La primera Coca-Cola que degusté en mi vida la había
traído desde la Habana, Dulce “La
Cubana”, madrina de mi amiguito Antoñito Duque. Por entonces vivíamos en La Cuesta y
contábamos entre nueve y doce años, aproximadamente.
Al parecer, Dulce “La Cubana” habría regresado a Canarias
presintiendo la huida del entonces dictador cubano y el triunfo definitivo de
la revolución que se produciría años más
tarde con la entrada en la Habana de Fidel en Enero de 1959.
Aquella Coca Cola representaba para la misteriosa Dulce
el símbolo de la prosperidad y el paradigma del bienestar del que, según ella, se disfrutaba
en lo que otros consideraban el patio de recreo en el que se había convertido la capital cubana durante
la dictadura de Fulgencio Batista.
Desde 1939 nosotros ya sufríamos una férrea dictadura
bajo la que, tanto Antoñito Duque como yo mismo, habíamos nacido y por lo tanto
sin posibilidad alguna de poderla
comparar con tiempos pretéritos; aunque ni siquiera se nos ocurría tal
posibilidad.
La dichosa Coca-Cola no había despertado en nosotros
especial curiosidad. Dudábamos de su envase, de su temperatura y sobre todo de
su color que no se correspondía con aquellos otros, amarillos y naranjas del
ORANGE CRUSH de entonces. Obligados por Dulce a degustar, según ella, aquel delicioso
elixir, con la misma cautela con que le dimos el primer sorbo, así también lo
escupimos respetuosamente y en silencio, a los pies de la recién llegada cubana.

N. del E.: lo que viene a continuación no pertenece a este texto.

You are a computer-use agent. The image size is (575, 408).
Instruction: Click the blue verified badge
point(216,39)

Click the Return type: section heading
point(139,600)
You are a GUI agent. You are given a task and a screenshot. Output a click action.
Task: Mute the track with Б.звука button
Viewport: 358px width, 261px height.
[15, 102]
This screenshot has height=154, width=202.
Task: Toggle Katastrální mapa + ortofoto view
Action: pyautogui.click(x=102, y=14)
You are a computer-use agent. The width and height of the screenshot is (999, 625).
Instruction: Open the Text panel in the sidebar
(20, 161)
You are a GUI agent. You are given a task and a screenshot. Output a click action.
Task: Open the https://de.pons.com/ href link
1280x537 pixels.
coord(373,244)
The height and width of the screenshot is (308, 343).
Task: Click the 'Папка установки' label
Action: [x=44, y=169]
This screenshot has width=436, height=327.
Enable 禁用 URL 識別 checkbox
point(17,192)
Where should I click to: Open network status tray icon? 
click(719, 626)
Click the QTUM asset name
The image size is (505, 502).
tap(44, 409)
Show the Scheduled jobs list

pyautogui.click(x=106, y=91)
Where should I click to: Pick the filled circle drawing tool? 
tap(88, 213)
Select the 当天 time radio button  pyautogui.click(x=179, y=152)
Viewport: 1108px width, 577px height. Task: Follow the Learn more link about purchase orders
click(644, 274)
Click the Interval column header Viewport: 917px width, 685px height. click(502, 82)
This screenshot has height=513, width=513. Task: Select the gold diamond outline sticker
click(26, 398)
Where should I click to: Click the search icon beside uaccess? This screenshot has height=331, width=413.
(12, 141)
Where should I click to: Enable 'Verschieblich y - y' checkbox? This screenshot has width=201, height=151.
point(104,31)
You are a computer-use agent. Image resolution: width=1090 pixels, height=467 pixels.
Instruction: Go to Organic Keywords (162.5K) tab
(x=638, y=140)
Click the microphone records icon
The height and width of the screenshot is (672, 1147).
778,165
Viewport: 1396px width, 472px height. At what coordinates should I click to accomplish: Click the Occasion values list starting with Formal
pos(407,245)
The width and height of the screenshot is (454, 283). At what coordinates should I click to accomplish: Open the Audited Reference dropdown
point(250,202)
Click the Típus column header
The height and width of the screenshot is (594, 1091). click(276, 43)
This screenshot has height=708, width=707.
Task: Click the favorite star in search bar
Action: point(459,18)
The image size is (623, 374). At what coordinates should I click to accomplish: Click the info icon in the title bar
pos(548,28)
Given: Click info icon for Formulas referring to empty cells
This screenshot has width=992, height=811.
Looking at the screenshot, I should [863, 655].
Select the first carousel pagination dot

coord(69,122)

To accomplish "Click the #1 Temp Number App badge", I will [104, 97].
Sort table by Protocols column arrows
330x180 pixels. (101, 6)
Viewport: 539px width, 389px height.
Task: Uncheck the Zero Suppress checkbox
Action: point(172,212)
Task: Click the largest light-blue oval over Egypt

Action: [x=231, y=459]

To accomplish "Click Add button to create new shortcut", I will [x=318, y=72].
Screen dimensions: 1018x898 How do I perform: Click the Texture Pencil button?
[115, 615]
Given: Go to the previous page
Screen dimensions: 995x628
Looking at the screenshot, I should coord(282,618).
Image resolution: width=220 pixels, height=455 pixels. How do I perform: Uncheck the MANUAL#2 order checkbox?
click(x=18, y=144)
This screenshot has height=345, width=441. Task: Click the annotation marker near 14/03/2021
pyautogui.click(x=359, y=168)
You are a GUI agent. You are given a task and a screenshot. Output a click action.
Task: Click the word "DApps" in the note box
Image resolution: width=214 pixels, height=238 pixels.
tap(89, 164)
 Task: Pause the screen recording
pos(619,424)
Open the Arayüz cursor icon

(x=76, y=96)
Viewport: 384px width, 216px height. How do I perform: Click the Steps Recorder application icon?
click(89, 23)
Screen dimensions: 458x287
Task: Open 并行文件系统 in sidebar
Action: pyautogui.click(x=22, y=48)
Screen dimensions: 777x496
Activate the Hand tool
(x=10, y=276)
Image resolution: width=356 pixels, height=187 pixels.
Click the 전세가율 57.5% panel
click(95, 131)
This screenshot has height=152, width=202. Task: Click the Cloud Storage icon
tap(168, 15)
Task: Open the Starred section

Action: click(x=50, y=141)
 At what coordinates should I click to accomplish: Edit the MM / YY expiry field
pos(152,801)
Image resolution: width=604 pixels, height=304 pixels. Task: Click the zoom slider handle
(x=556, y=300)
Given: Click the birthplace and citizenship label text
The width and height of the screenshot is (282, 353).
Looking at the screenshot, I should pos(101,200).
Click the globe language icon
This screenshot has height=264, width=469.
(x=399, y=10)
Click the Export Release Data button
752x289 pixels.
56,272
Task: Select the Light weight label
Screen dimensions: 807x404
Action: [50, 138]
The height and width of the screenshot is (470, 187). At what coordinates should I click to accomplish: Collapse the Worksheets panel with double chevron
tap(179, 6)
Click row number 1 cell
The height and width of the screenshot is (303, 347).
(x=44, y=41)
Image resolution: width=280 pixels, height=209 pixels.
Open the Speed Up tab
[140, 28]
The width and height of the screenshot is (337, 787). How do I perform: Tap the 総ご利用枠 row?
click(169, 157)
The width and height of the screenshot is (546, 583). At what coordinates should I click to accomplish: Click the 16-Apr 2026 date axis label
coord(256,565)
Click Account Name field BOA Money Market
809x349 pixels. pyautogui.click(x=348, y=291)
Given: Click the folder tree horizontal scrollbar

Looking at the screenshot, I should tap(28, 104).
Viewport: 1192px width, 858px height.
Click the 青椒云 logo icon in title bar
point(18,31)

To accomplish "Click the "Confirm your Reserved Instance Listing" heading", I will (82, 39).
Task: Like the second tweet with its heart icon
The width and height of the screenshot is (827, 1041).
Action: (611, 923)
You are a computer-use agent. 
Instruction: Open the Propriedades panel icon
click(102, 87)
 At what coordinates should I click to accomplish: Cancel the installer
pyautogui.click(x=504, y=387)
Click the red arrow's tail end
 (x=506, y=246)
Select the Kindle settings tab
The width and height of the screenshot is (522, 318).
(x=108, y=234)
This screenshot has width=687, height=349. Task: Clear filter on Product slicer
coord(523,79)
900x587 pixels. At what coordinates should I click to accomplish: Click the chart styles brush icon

Si aquel sabor, aquel color y aquella temperatura
representaba el paradigma de una sociedad moderna, capitalista y libre (Dulce dixit),
hubiera sido, quizás, mejor esperar a que aquella esperanzadora revolución
liderada por Fidel hubiera creado, para nosotros los niños, un brebaje mucho
más fresco y más luminoso que la dichosa oscura Coca Cola.